> [Text section]:
# # #

A: According to the regulations in paragraph 1, Article 9 of the Regulations Governing the Use of Uniform Invoices, business entities recording errors in uniform invoices shall reissue new uniform invoices. The business entities shall indicate the word “nullified” on the receipt copy and the tax deduction copy of the uniform invoice containing the error and attach said copies onto the retention copy; if issuing electronic uniform invoices, the printed certification copy shall be recovered; and a remark on the matter shall be clearly made on the uniform invoice breakdown statement for the term.

Q:
How the business entities handle the blank and unused cash register uniform invoices that have not been used?

# # #

> [Raw data]:
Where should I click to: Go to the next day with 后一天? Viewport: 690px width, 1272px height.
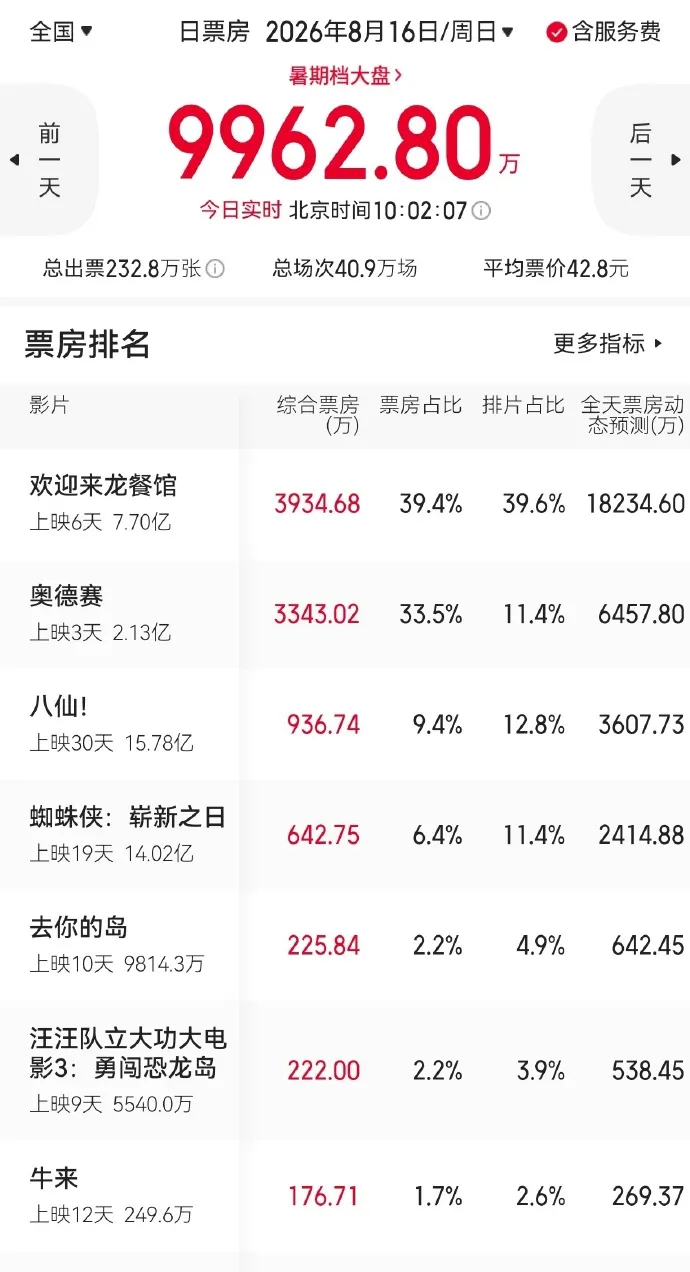641,160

# # #

> [Required work]:
a) Answer these from the uniform invoice text:
(i) What word must business entities indicate on the receipt copy and tax deduction copy of a uniform invoice containing an error?
(ii) When electronic uniform invoices are issued, what must be recovered?
(iii) What kind of cash register uniform invoices does the closing question ask about?
b) Extend the uniform invoice text past its final question, keeping its question-and-answer format.

> [Written answers]:
a)
(i) "Nullified."
(ii) The printed certification copy.
(iii) Blank and unused cash register uniform invoices that have not been used.

b)
A:
For blank and unused cash register uniform invoices that have not been used, the business entity, except those filing via the electronic media and internet, shall submit a list of Blank and Unused Cash Register Uniform Invoices for disposal on a prescribed form to the competent authority when filing for the amount of sale in each term together with the business tax return. The business entity shall dispose of the aforesaid blank invoices before 24th of the month filing for the business tax return. If deemed necessary, the competent authority may dispatch personnel to supervise the disposal of blank invoices. If the business entity has difficulty to dispose of the aforesaid blank invoices, the blank and unused cash register uniform invoices shall be submitted for the period to the competent authority for disposal at the time of filing the tax return.

Q:
The Taiwan business entities received the uniform invoice record stub, does they applicable to the Regulations of Uniform Invoice Award?
A:
The uniform invoice award is to encourage the consumers to obtain uniform invoices during the purchases of goods in order to prevent the tax evasion of the business entities. The uniform invoice obtained by the business entities is not within the scope of encouragement and it is not applicable to the Regulations of Uniform Invoice Award.

Q:
Could the business entities issue a combined uniform invoice for the month at the end of each month?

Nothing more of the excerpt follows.